Tuomas Viitanen, Jaakko Leppänen
Nuclear Science and Engineering | Volume 180 | Number 2 | June 2015 | Pages 209-223
Technical Paper | doi.org/10.13182/NSE14-46
Articles are hosted by Taylor and Francis Online.
This paper discusses the generation of temperature majorant cross sections, the type of cross sections required by two separate techniques related to Monte Carlo neutron tracking, namely, the Doppler-broadening rejection correction (DBRC) and target motion sampling (TMS) temperature treatment methods. In the generation of these cross sections, the theoretically infinite range of thermal motion must be artificially limited by applying some sort of a cutoff condition, which affects both the accuracy and the performance of the calculations. In this paper, a revised approach for limiting thermal motion is first introduced, and then, optimal cutoff conditions are determined for both the traditional majorant, commonly used in DBRC implementations and old implementations of the TMS method, and the revised majorant. Using the revised type of temperature majorant cross sections increases the performance of the TMS method slightly, but no practical difference is observed with the DBRC method.
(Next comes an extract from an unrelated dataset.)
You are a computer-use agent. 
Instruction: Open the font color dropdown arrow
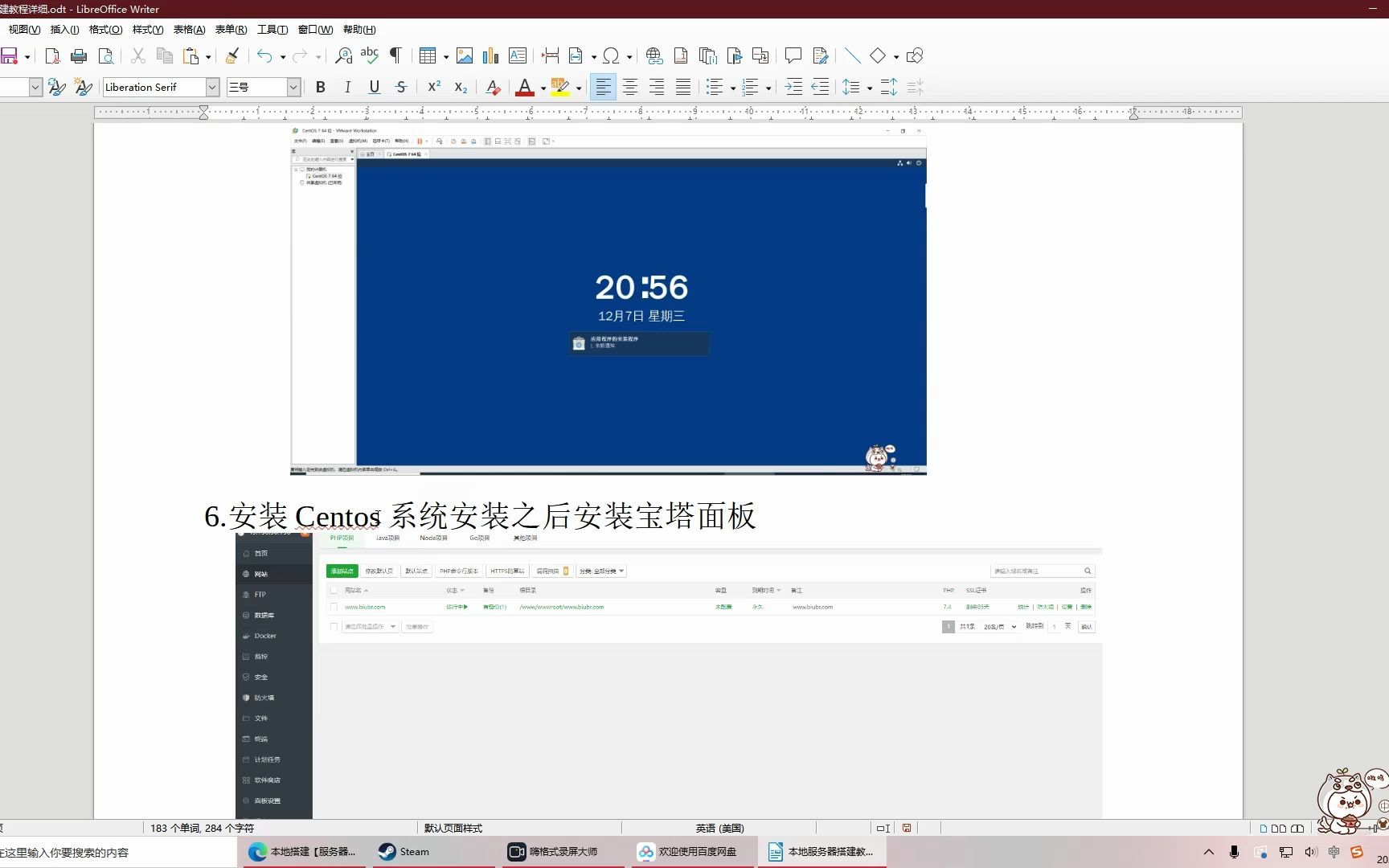tap(543, 88)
It is also discovered that in ordinary reactor physical calculations, the cutoff conditions originally adopted from the SIGMA1 Doppler-broadening code can be significantly relieved without compromising the accuracy of the results. By updating the cutoff conditions for majorant generation, the CPU time requirement of Serpent 2.1.17 is reduced by 8% to 23% in TMS calculations and by 1% to 6% in problems involving DBRC.